#### What you need to do:
a - In the passage on the SCRUB Act, list every kind of rule that it says the 15% cost-reduction goal could lead to repealing.
b - Translate this sentence from the passage on the SCRUB Act into Spanish: "Nevertheless, the SCRUB Act places cost considerations front and center."
c - Continue the passage on the SCRUB Act, beginning after its final sentence.

#### Selected text:
[BEGIN]

Nevertheless, the SCRUB Act places cost considerations front and center. The bill sets a goal for the commission to reduce cumulative costs by 15%, which could lead to the repeal of essential safety, health, and environmental rules even if the benefits of these protections greatly exceed their costs. Through passage of a joint resolution, Congress could eliminate dozens of critical safeguards placed on a list by the commission, without any thoughtful consideration or debate by legislators about the merits and importance of the specific rules. The bill also would establish a nonsensical regulatory “cut-go” system, under which agencies would not be permitted to issue a rule, even if it is urgently needed to protect the public, without offsetting costs by repealing other, potentially unrelated rules that the commission has recommended for elimination. Combined, these provisions clearly would prioritize companies’ interest in lowering their costs over the interest of consumers and the public in sensible protections.

[END]

#### Material provided:
[BEGIN]

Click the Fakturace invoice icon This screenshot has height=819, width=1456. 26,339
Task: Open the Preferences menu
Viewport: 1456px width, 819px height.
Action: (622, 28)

[END]

#### Per-task outputs:
a - Safety rules, health rules, environmental rules

b - No obstante, la Ley SCRUB sitúa las consideraciones de costos en primer plano.

c -
H.R. 1004, the Regulatory Integrity Act of 2017, is a highly ambiguous bill that could chill legitimate agency communications with the public. The legislation is described as a bill “to require the publication of information relating to pending regulatory actions,” yet there has been no indication that agencies either are failing to publish this information or are publishing it in an inappropriate or unlawful manner. By using vague language to strictly prohibit a range of public communications—those that “emphasize the importance” of an agency action, unless the communications have the “clear purpose of informing the public of the substance or status” of the action—H.R. 1004 could prevent agencies from giving the public the information they need to give informed input on rules that will affect their lives.
H.R. 1009, the OIRA Insight, Reform, and Accountability Act, is a bill that would rigidify the rulemaking process in ways that could be highly damaging to agencies’ important work protecting the public. Since the 1980s, the Office of Information and Regulatory Affairs (OIRA) at the Office of Management and Budget has overseen the review and implementation of federal rules. Its primary role has been to ensure that rules are promulgated in a manner consistent with several executive orders governing the rulemaking process. Too often, however, OIRA’s unofficial position as a regulatory gatekeeper has led to extensive delays and a flawed application of cost-benefit analysis that shortchanges consideration of the public benefits of many rules.
We are very concerned by several aspects of H.R. 1009:
- The bill would thoroughly undermine independent agencies—established by Congress to be insulated from the political pressures associated with being under the control of the President—by giving OIRA the power to review and reject rules those agencies propose. They would no longer be independent.
- Additionally, the bill could lead to conflicting statutes and the improper replacement of an agency’s judgment with OIRA’s, since key provisions fail to indicate that compliance with OIRA procedures is required only as consistent with applicable law.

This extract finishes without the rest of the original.